I’m sitting at my desk dutifully typing, but where I want to be is out in the yard, watching “the ripple” flow across the landscape. You know, the spring ripple, where it seems like every time the breeze blows, a different color washes over the view.
The crabapples are glorious—and darn! just that quick they’re gone, but here come the redbuds and, yes, the dogwoods right behind them. The fragrant viburnums tossing their bright mop heads high above my brow—weren’t they hard rufous spheres just yesterday? Look, there’s a shiver of sea green traveling up the azaleas and the blueberries are all in feathered bloom. Down by my shins, the alliums are forming tight fists; the one I’m stepping over blooms like a sparkler exploding—from the looks of it, it won’t be long either.
And all this serenely unfolds against the chaos and creation of storm cleanup, hugel bed building, and soil amending, simultaneously, in what feels like every direction as we remove the last of the old fence and the worst of the honeysuckle and ivy that, yeah, escaped from our predecessors’ cultivation long ago. Growling diesel engines our soundtrack, the tree guy, the compost guy, and the quarry guy have stopped by, while #HorticultureHubby, given new purpose by two weeks with a backhoe-loader and a 30-yard dumpster, has opened up whole new vistas to the view from my office window.
Our meadow is still raw—still wild—but something vaguely resembling a garden is taking shape.
The plantings are very young, but the “bones” are here.
It’s starting to feel … like we’re rooted.



Of course, I heard the most heart-breaking story this weekend, so I’m wondering what sort of soil we’re rooting into.
My 97-year-old father, a bona fide living jazz legend whose pride in watching Obama inaugurated president (on the coldest day I can ever remember spending six hours outside) still makes me smile, called on Sunday his voice breaking, near tears. He’d been speaking with a friend whose grandson had decided (Lord knows why in this America) to enlist in the military. But upon calling the recruiting center to get more information, she was told, apparently on the basis of her Geechee accent: “We’re not taking your kind any more.” What do you mean? she asked. My kind. The woman’s response? “I’m just following orders.”

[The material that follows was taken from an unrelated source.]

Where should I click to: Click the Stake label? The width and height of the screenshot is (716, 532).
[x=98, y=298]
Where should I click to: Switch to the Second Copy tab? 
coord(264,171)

Now you have to remember histories that the current reich wishes to erase to understand why this hit my dad—and me—so hard. I was in middle school when the last vestiges of the “white primary,” the only mechanism by which a person could be elected to office in South Carolina, finally fell. (White primary? Yes, it was exactly what it sounds like—a primary in which only white candidates and white voters could participate.)

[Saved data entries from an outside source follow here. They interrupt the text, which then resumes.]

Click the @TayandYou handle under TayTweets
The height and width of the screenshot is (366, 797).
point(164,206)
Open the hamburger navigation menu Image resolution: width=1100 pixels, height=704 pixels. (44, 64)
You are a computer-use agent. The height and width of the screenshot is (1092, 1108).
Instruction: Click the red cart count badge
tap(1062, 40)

So this is where we are, every painfully realized goal of the Civil Rights Act of 1965 being nullified by wanna-be good Nazis “just following orders”—orders that for all we know were issued on Fox News.
It’s like salting soil that is already stony, depleted, and barely able to sustain life.
My tears, though? They endured for a night, and just like in the proverb, joy returned with the morning sun rising over my meadow, as my ritual of journaling, meditation, affirmations reminded me of the hard-won wisdom of my ancestors: that no weapon fashioned against us has ever triumphed for long—that every tongue rising against us in judgment has been and will once again be silenced. No effort to erase the African American presence from American life could ever succeed, because, regardless of starting point—1492 in the Bahamas, 1526 in Port Royal Sound; 1619 at Point Comfort; 1776 on Boston Commons—we were part of the story. Hell, as much as these folks hate to admit it, we are part of their DNA.1
So many in this confused and beleaguered nation are plotting wicked schemes—or stewing helplessly in fear of what might come. For those of my lineage, however, strength is found in simple acts. For example, sowing seeds.
… Seeds for the daily gifts of present moment attentiveness I find in the garden: the weeding, sowing, watering in the imponderable now, which fortifies the soil’s imprint upon the soul, strengthening us. Seeds for a future among friends and loved ones: the nourishing dinners and celebratory bonfires which connect us soul to soul, gladdening us.
All around us men and women are dreaming apocalyptic dreams and sowing seeds of (their own?) destruction as they wish for ours. We need not join them. In the garden all are stardust, golden—none can be dimmed or contained, least of all by the fears of the small-minded. Sow seeds. Share what you grow. Rest, wait, and grow strong for the battle to come.
Between 3.5 and 12 percent of European Americans have African American ancestry, according to a 2014 study based on 23andMe’s genetic database.